Jakarta, hariandialog.co.id.- Pengadilan Negeri Jakarta Selatan,
untuk ke dua kalinya menerima permohonan praperadilan Hasto
Kristiyanto untuk Komisi Pemberantasan Korupsi (KPK).
Seperti diketahui sebelumnya, Hasto Kristiyanto
mengajukan permohonan praperadilan terhadap KPK melalui Pengadilan
Negeri Jakarta Selatan terkait penetapan dirinya sebagai tersangka
dalam kasus suap dan kasus menghalangi penyidikan.

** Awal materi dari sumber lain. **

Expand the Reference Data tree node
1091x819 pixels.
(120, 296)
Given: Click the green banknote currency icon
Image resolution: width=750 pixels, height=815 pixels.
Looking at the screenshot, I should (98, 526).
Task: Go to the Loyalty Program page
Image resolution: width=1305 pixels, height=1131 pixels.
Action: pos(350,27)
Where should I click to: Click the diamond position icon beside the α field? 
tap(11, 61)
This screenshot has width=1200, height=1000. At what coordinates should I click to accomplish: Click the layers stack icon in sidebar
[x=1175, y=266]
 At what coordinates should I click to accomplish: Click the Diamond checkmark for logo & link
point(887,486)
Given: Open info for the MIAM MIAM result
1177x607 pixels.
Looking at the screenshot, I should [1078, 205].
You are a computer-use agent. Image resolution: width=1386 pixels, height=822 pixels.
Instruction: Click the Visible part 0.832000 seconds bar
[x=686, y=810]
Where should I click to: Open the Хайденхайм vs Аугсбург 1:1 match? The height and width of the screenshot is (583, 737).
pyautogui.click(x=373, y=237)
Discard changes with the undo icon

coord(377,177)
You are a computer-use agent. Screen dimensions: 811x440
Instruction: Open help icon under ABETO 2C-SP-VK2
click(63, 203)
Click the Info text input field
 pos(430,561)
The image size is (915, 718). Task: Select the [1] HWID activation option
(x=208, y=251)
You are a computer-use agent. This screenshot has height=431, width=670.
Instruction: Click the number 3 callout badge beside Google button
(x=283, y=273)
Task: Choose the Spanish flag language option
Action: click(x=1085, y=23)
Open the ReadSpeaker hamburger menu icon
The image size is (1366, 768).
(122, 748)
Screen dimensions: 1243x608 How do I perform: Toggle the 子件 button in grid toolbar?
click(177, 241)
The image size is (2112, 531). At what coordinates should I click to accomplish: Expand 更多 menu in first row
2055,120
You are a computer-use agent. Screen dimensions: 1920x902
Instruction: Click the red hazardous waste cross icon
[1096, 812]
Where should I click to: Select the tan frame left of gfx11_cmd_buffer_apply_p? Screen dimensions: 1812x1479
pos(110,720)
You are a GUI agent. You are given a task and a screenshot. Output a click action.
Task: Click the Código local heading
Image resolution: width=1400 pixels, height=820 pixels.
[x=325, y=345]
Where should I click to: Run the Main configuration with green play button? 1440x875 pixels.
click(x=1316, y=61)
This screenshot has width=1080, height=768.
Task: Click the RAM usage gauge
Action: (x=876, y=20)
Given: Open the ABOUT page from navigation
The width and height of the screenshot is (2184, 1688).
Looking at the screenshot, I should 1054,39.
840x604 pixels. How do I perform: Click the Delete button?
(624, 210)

Namun, permohonan praperadilan yang diajukan Hasto
dinilai gagal karena Hakim Dr. Djuyamto, SH,MH, yang bersidang Tunggal
menyebutkan permohonan tidak dapat diterima karena diajukan sekaligus
untuk dua kasus yaitu suap dan penghalangan penyidikan.
Untuk itu, kemarin 17 Februari 2025, kembali
mengajukan permohonan praperadilan terhadap KPK dengan nomor
registrasi 23/Pid.Pra/2025/PN JKT SEL atas surat perintah penyidikan
nomor : Sprind.Dik/153/DIK.00/01/12/2024 dalam dugaan tindak pidana
memberi hadiah/janji kepada penyelenggara negara. “Untuk ini yang
memeriksa dan mutus, hakim Tunggal Afrizal Hady, SH,MH,” kata Dr.
Djuyamto, SH,MH, selaku Humas PN Jakarta Selatan.
Sementara kata Djuyamto melanjutkan pesannya, bahwa
untuk kasus perkara tindak pidana penghalangan penyidikan (Obstruction
of Justice) dengan nomor pendaftaran praperadilan Nomor
24/Pid.pra/2025/PN.JKT.Sel diuji kebenaran pekerjaan penyidik KPK oleh
hakim Tunggal Rio Barten Pasaribu, SH,MH.
Tekait jadwal sidang untuk dua permohonan praperadilan
sudah ditetapkan oleh hakim Afrizal Hady dan Rio Barten Pasaribu, pada
Senin, 3 Maret 2025. “Terkait waktu tepatnya biasanya dimulai sidang
perdana pada 10.00 pagi. Tapi nanti akan disampaikan masing-masing
hakim yang menanganinya,” aku Djuyamto. (tob).